After his form stagnated in the autumn Tonosa changed coaches in December, linking up with Feidhlim Kelly, who guides a host of promising Irish distance runners at the Dublin Track Club.

“He's definitely able to run under 13:20 for 5K and in a year or two he could run an Irish record in the marathon,” says Kelly. “There's not that many here that can live with him if he trains consistently but he can also bring a lot of people on and that's what he's into. He's not just about himself.”

Before the coronavirus brought the sporting world to a standstill, Tonosa was shaping up for a superb 2020. He beat the majority of Ireland’s best distance runners to win the Raheny 5-mile road race in a record time of 22:40 in January before winning silver in the Irish Indoor Championships over 3000m in March, clocking 8:03.55.

But in recent weeks, all has changed utterly.

He now lives alone in basic rented accommodation and given Ireland is essentially under lockdown, Tonosa leaves his home these days only to run or buy food. The former is done at times of the day where he has the least chance of being around others, so Tonosa is usually out the door before 6am each morning, the sun slowly rising midway through his run.

“Life now is at home, I can’t go anywhere,” he says. “For me it’s a big challenge, a big difference.”

He misses the company of his training partners, many of whom he became good friends with in recent months. While Tonosa typically likes to train twice a day, with so many flocking to Dublin’s parks in the afternoons his fear of contracting the coronavirus often keeps him at home. But he knows this too will pass.

With his Irish passport due to arrive in the coming weeks, he’s looking forward to the day when he can be reunited with his family, who he hasn’t seen since 2017. His parents still live in Ethiopia along with his siblings but such was the danger he faced due to his ethnicity, he felt unable to return home at any point in the past few years, even for his grandmother’s funeral.
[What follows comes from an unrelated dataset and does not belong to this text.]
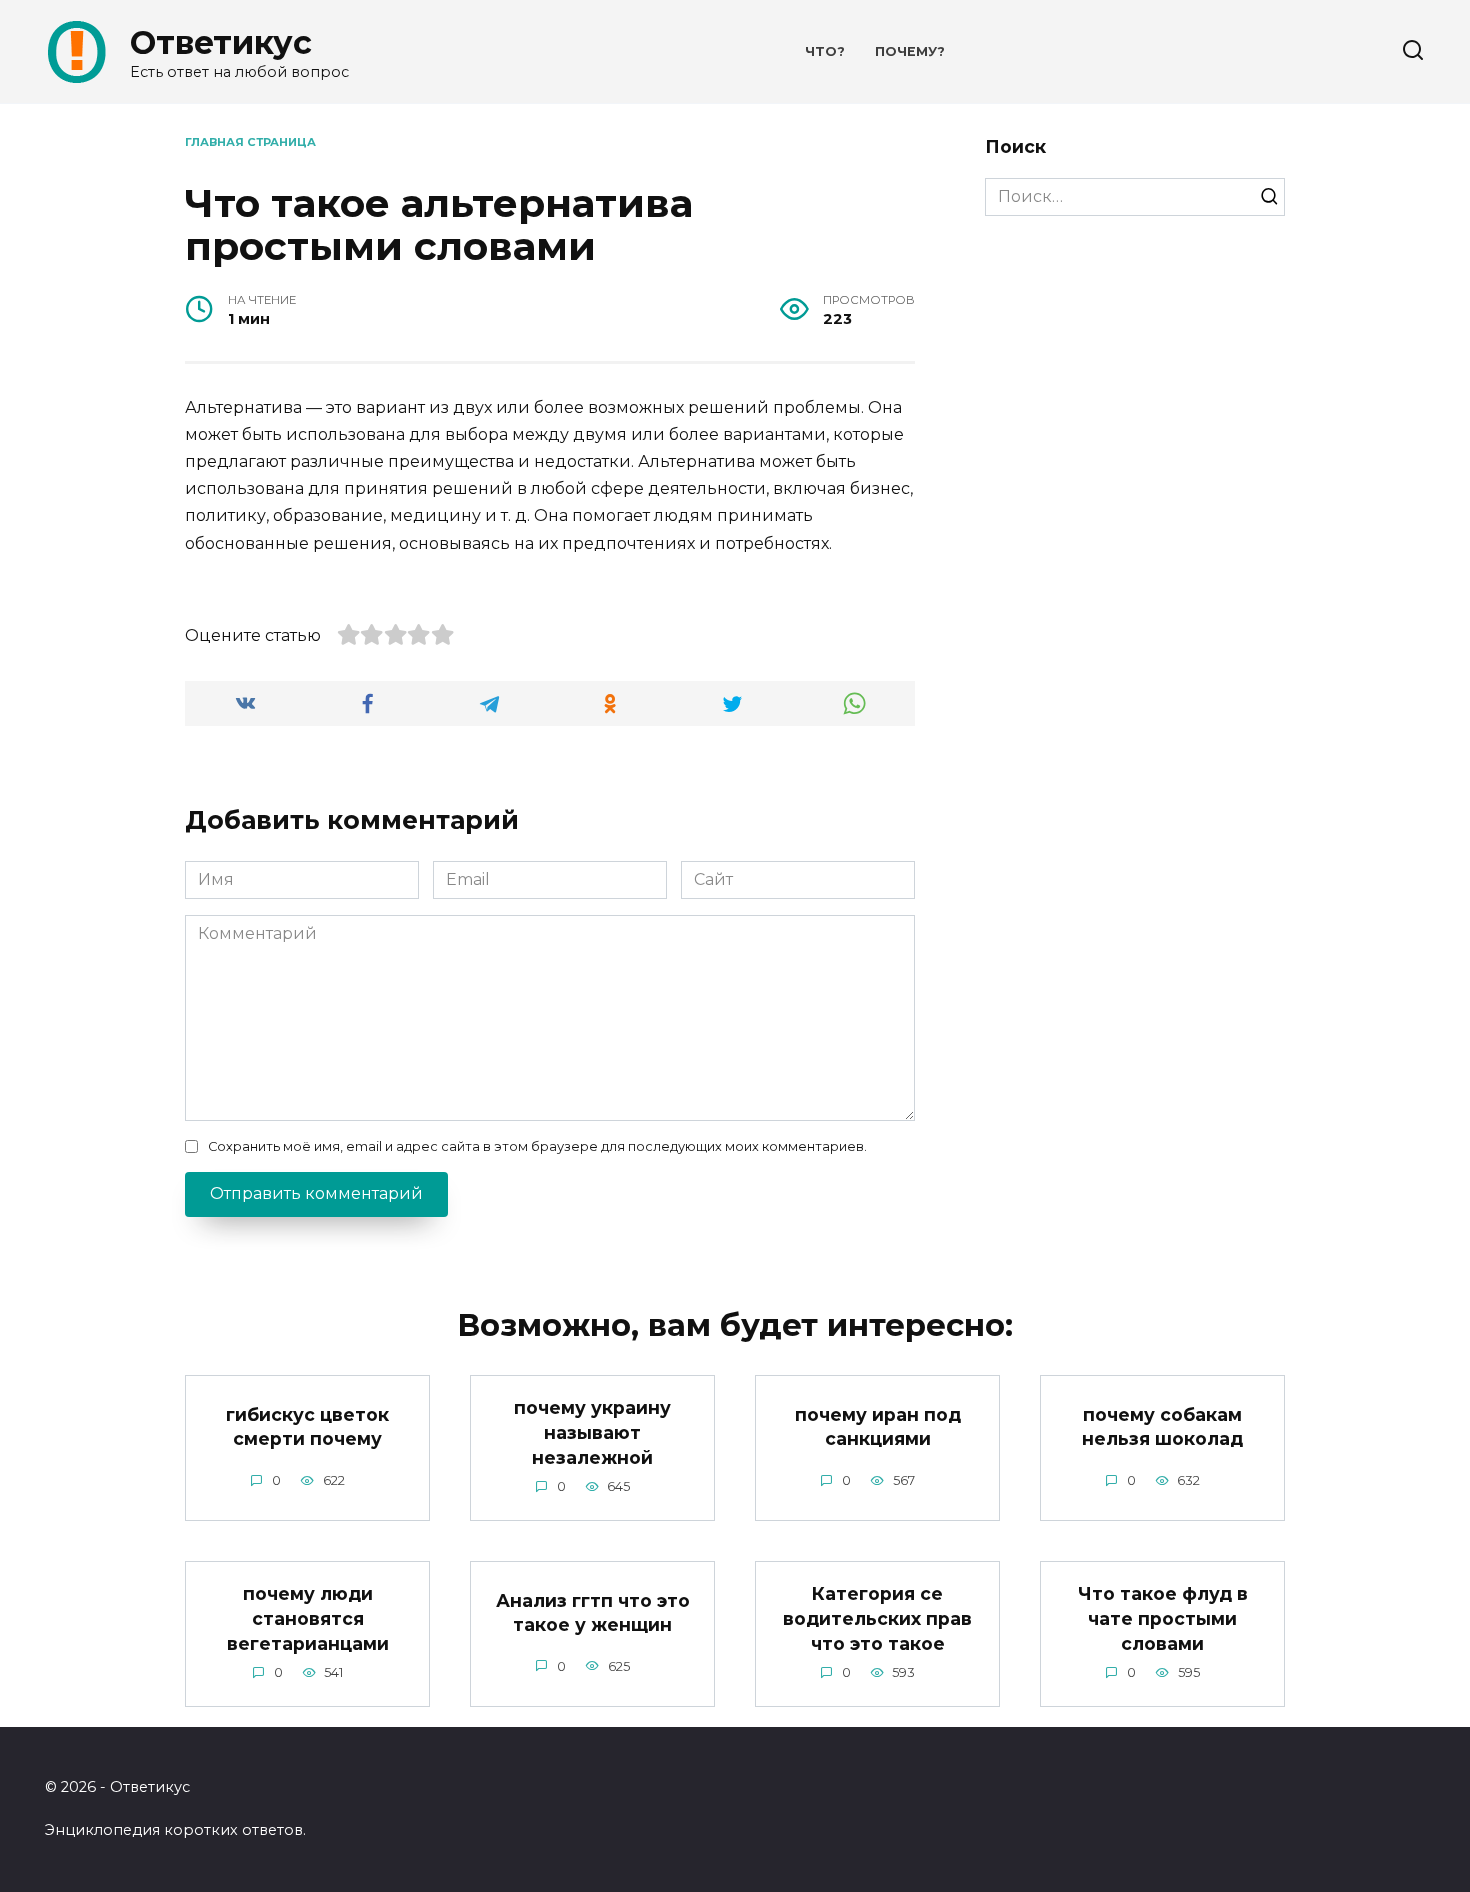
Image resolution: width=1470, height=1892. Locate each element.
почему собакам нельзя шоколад (1162, 1426)
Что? (825, 51)
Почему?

Since arriving in Ireland Tonosa has taken multiple English courses and these days he’s relatively fluent. Down the line, he’d love to study sports science and work as a coach, but his chief priority now is to earn his first cap for Ireland whenever international competition resumes.

“He wants to get to Olympics, he wants to be a top athlete,” says Donal Hennigan, a coach at Dundrum South Dublin. “That was kind of his main motivation for staying here. At the time, he believed if he went back to Ethiopia, with the trouble going on over there, he wasn't going to be able to pursue that dream.”

While the problems have not gone away in Ethiopia, the situation has certainly improved in recent years, although Tonosa will be staying put in Dublin for the foreseeable future. To him it’s now home, a place where he has built a new life through sport and where he has the ideal platform to go after his dream.

“I want to be a professional runner but in running, but you never know what will happen,” he says. “I am trying my best.”